What you are asked to do – Give the lines of the material verbatim, from the first line to the line with "職種 ＋ (52, 60)", including both.

Data supplied –
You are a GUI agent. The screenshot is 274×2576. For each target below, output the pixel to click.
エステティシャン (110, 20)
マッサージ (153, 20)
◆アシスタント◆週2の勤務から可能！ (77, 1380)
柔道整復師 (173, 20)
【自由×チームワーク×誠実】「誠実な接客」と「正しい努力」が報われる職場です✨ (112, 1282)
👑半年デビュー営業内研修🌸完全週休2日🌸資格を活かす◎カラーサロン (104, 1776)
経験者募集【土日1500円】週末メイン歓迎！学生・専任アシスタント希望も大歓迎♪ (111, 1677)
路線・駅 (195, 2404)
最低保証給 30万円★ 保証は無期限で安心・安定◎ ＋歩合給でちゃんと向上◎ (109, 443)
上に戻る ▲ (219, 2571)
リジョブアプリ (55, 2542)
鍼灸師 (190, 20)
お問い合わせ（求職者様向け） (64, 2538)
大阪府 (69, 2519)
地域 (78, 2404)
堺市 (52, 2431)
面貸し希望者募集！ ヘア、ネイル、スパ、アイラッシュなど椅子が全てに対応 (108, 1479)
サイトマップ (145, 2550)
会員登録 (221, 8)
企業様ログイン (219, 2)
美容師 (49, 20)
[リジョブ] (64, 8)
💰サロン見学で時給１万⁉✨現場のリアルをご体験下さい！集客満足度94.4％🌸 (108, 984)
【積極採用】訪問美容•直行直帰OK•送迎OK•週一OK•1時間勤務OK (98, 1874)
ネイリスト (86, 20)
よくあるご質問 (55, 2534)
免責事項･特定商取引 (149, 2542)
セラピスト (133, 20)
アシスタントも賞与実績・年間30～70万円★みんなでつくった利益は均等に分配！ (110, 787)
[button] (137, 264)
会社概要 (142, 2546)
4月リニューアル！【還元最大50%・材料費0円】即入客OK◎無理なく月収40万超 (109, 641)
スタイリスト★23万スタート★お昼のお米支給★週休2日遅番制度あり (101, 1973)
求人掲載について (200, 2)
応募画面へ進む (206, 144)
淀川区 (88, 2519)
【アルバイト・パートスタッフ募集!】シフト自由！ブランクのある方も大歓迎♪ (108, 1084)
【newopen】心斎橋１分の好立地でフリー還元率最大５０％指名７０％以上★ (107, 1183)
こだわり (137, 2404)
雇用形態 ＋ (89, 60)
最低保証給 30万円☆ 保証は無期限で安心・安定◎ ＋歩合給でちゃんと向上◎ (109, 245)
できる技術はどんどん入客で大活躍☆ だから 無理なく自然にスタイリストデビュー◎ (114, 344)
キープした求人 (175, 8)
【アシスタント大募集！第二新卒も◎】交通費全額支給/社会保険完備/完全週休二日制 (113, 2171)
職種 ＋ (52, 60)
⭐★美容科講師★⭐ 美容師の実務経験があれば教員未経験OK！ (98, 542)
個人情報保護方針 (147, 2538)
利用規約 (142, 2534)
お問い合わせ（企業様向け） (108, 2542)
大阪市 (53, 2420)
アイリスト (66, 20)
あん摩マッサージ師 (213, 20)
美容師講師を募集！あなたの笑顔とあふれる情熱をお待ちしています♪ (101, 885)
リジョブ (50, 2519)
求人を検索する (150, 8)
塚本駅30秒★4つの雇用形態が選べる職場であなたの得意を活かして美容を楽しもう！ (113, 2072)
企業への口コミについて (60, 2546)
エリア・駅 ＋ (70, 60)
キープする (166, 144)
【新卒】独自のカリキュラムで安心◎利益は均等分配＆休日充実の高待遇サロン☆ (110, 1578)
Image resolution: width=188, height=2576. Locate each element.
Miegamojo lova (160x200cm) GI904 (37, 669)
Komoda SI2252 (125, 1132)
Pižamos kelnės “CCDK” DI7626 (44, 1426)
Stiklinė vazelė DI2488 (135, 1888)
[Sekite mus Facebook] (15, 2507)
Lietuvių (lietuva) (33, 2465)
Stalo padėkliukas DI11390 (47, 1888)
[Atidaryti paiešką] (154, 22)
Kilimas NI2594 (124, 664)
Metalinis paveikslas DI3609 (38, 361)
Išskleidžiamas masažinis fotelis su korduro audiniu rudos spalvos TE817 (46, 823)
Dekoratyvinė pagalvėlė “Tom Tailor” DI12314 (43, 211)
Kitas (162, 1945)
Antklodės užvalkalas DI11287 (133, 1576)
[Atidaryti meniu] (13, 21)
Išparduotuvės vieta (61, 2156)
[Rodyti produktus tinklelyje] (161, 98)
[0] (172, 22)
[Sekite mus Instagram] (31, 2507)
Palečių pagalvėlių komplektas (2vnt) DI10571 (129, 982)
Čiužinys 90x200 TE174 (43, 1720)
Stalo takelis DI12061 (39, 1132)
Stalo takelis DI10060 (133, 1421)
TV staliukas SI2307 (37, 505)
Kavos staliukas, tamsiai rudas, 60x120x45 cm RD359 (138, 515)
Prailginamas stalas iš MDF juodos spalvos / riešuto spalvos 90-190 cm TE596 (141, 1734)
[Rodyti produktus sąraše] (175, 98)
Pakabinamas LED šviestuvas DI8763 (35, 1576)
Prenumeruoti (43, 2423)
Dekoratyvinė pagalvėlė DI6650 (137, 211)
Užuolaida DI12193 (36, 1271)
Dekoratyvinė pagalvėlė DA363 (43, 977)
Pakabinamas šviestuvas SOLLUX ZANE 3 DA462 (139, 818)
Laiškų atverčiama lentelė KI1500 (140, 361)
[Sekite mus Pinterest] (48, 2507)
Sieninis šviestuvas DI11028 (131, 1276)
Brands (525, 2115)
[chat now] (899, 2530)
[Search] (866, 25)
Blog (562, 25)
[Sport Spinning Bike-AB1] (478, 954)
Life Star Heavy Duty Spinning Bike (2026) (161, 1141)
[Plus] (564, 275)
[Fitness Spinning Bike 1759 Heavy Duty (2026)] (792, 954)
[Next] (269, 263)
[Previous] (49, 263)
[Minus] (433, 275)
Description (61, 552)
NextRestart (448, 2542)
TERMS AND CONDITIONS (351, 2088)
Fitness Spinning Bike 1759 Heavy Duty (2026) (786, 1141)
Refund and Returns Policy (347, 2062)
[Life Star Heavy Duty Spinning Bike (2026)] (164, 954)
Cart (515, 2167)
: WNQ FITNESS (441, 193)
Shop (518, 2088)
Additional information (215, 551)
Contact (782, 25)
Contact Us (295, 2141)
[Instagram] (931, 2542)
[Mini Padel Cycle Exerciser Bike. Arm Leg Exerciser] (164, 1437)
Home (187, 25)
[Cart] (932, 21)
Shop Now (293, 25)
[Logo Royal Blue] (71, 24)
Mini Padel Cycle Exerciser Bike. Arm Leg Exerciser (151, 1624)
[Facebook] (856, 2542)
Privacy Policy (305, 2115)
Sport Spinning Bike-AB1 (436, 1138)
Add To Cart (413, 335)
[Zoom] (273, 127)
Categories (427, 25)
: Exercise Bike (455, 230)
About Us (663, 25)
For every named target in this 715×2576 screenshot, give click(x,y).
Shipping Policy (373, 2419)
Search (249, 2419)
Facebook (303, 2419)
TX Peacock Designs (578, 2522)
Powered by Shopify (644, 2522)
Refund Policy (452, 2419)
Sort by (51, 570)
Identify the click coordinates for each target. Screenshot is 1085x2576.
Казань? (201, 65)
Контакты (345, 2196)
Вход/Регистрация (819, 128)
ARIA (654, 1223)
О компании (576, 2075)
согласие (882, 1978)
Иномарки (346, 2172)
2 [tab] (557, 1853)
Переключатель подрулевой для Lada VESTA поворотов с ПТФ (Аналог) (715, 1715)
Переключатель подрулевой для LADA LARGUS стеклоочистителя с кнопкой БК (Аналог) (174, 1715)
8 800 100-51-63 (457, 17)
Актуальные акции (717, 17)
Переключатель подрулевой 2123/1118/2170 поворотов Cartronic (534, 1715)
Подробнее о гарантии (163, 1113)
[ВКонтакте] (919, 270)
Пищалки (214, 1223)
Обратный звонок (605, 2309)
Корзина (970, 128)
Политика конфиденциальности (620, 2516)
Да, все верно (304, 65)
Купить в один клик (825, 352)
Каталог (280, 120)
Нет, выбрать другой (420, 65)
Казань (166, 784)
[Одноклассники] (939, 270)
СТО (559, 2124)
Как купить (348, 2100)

Response to this exercise –
You are a GUI agent. The screenshot is 274×2576. For each target below, output the pixel to click.
エステティシャン (110, 20)
マッサージ (153, 20)
◆アシスタント◆週2の勤務から可能！ (77, 1380)
柔道整復師 (173, 20)
【自由×チームワーク×誠実】「誠実な接客」と「正しい努力」が報われる職場です✨ (112, 1282)
👑半年デビュー営業内研修🌸完全週休2日🌸資格を活かす◎カラーサロン (104, 1776)
経験者募集【土日1500円】週末メイン歓迎！学生・専任アシスタント希望も大歓迎♪ (111, 1677)
路線・駅 (195, 2404)
最低保証給 30万円★ 保証は無期限で安心・安定◎ ＋歩合給でちゃんと向上◎ (109, 443)
上に戻る ▲ (219, 2571)
リジョブアプリ (55, 2542)
鍼灸師 (190, 20)
お問い合わせ（求職者様向け） (64, 2538)
大阪府 (69, 2519)
地域 (78, 2404)
堺市 (52, 2431)
面貸し希望者募集！ ヘア、ネイル、スパ、アイラッシュなど椅子が全てに対応 (108, 1479)
サイトマップ (145, 2550)
会員登録 (221, 8)
企業様ログイン (219, 2)
美容師 (49, 20)
[リジョブ] (64, 8)
💰サロン見学で時給１万⁉✨現場のリアルをご体験下さい！集客満足度94.4％🌸 (108, 984)
【積極採用】訪問美容•直行直帰OK•送迎OK•週一OK•1時間勤務OK (98, 1874)
ネイリスト (86, 20)
よくあるご質問 (55, 2534)
免責事項･特定商取引 (149, 2542)
セラピスト (133, 20)
アシスタントも賞与実績・年間30～70万円★みんなでつくった利益は均等に分配！ (110, 787)
[button] (137, 264)
会社概要 (142, 2546)
4月リニューアル！【還元最大50%・材料費0円】即入客OK◎無理なく月収40万超 (109, 641)
スタイリスト★23万スタート★お昼のお米支給★週休2日遅番制度あり (101, 1973)
求人掲載について (200, 2)
応募画面へ進む (206, 144)
淀川区 (88, 2519)
【アルバイト・パートスタッフ募集!】シフト自由！ブランクのある方も大歓迎♪ (108, 1084)
【newopen】心斎橋１分の好立地でフリー還元率最大５０％指名７０％以上★ (107, 1183)
こだわり (137, 2404)
雇用形態 ＋ (89, 60)
最低保証給 30万円☆ 保証は無期限で安心・安定◎ ＋歩合給でちゃんと向上◎ (109, 245)
できる技術はどんどん入客で大活躍☆ だから 無理なく自然にスタイリストデビュー◎ (114, 344)
キープした求人 (175, 8)
【アシスタント大募集！第二新卒も◎】交通費全額支給/社会保険完備/完全週休二日制 (113, 2171)
職種 ＋ (52, 60)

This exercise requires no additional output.